A Bicyclops Built For Two (aired 3/19/00): When Leela discovers that she is not the last cyclops in the Universe, she makes plans to meet with Alkazar (Dave Herman), a male cyclops who tells Leela how she became the last female of their race. When Leela accepts Alkazar's marriage proposal, Fry tries to convince her that Alkazar is all wrong for her and Fry and Bender set out to gather evidence before Leela walks down the aisle.

Unlike something such as Friends, Futurama never really maintained any overriding soap opera elements. However, Leela’s quest to discover her heritage provided some occasional moves in that direction, and that makes “Two” a little more substantial than most episodes.
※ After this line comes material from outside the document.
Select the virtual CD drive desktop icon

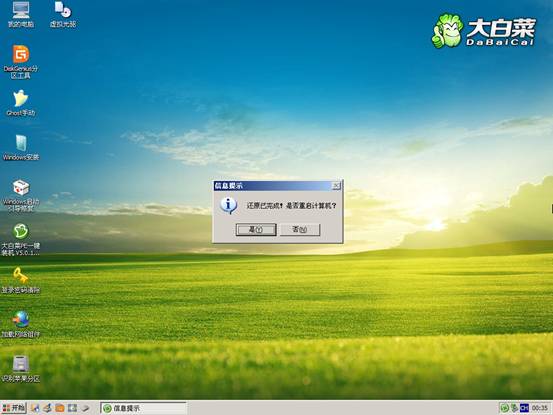tap(63, 15)
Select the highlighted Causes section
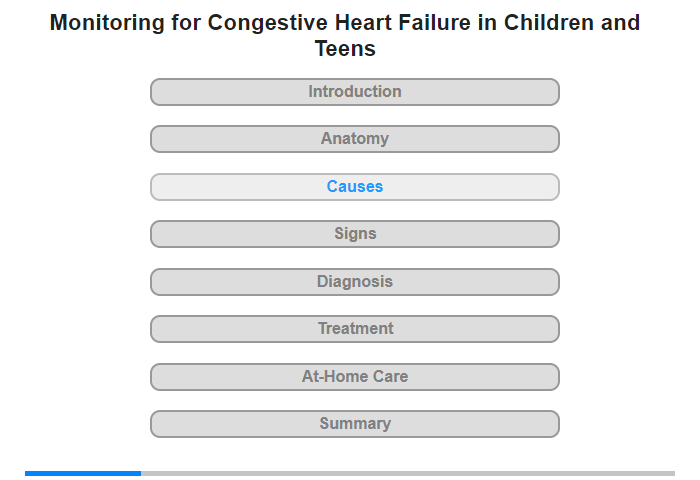700x480 pixels. (x=354, y=187)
I don’t regard that as a real positive, though. For live-action series, some character depth is good, but it’s not particularly useful for this kind of show. Despite a fun poke at Katey Segal’s televised past on Married With Children, “Two” provides an abnormally low level of humor and feels like a below average program.

A Clone of My Own (aired 4/9/00): While at his 150th birthday surprise party, Professor Farnsworth is surprised by his age and that it's time for retirement. Questioning his accomplishments and seeking more in life, he revives his clone, Cubert (Kath Soucie), a 12-year-old boy. But the forlorn Farnsworth realizes that Cubert is just another failed experiment, and decides to accept his fate.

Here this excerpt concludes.